The new Sister Brown enjoyed getting to know the children and after a little while began making chore assignments to all the children. Unfortunately nothing would get done, and the children came up with all kinds of excuses as to why the chores were not done. Sister Brown continued assigning chores and taking care of the grocery shopping and cooking. She was puzzled as to why the children wouldn't do their assigned chores so she talked to Brother Brown about it. They discussed the adjustments of having a new mother and he assured her that if she would just love the children they would eventually step up and do the chores. Sister Brown thought she had been loving, but redoubled her efforts and tried to be patient.

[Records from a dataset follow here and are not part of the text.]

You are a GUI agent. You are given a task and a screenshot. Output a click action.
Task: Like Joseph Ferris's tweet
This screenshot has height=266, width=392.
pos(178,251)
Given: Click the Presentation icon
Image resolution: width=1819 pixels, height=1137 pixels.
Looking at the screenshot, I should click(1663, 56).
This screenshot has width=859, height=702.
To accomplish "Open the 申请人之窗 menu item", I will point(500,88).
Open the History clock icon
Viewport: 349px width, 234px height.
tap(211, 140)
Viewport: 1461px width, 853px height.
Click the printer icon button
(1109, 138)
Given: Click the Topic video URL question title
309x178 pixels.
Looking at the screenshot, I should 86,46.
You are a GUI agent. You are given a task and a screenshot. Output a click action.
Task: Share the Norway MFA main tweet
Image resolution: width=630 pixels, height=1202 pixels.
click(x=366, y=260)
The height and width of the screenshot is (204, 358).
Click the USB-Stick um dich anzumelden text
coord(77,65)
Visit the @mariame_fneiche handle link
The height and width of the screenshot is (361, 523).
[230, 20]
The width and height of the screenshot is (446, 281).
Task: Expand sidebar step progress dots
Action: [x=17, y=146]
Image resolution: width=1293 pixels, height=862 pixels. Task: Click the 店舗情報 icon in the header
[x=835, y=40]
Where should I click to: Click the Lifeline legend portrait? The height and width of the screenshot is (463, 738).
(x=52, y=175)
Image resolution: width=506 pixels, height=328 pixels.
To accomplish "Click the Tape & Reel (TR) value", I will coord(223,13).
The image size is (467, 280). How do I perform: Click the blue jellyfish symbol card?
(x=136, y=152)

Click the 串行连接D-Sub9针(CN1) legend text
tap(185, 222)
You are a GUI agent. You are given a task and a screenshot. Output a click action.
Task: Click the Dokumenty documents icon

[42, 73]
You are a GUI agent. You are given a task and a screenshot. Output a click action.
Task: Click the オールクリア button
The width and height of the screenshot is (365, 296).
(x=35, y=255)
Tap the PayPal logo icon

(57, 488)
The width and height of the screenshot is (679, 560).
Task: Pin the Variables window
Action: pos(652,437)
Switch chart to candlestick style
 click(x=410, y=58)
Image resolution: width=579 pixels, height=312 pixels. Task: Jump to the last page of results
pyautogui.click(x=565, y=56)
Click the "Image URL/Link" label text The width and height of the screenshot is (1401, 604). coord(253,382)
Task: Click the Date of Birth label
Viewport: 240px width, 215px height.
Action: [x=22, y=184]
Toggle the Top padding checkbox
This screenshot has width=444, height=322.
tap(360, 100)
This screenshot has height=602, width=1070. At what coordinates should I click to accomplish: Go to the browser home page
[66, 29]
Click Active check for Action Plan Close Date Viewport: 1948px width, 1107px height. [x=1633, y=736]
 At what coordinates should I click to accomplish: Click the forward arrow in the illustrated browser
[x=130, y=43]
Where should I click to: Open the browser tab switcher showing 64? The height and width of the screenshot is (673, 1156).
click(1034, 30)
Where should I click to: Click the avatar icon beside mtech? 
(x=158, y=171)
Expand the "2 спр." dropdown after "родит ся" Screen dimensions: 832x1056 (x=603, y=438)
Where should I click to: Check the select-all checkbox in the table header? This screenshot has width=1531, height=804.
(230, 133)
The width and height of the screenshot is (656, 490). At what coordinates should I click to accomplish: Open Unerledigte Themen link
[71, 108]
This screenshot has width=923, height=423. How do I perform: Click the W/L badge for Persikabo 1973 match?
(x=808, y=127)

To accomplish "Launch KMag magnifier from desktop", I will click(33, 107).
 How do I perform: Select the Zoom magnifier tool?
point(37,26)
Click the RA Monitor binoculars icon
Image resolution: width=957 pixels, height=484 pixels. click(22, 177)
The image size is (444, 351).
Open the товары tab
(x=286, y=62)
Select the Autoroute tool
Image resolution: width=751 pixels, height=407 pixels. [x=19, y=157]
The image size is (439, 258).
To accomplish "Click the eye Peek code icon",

One day Sister Brown decided to get to the bottom of why the chores weren't getting done and she sat down with the youngest and after a pleasant conversation she broached the subject of chores. The youngster confessed that he really didn't know how to make his bed or clean his room because his real mom had always done it for him. Sister Brown made time for interviews with the rest of the children and found to her relief that the children weren't being rebellious about not doing the chores, they just didn't know how to do them and they didn't understand the benefits to the family if they did them.

Sister Brown began a training program immediately and helped each child learn the basics of bed making and clothes putting away, and then moved through all of the household chores. Once everyone knew he proper techniques and how to use the tools for each task the household began to run smoothly and feelings of love and unity increased in their home.

Many years later, when the children had homes of their own they were so grateful to their step-mother for showing her love by taking the time to teach them skills that would serve them all their lives.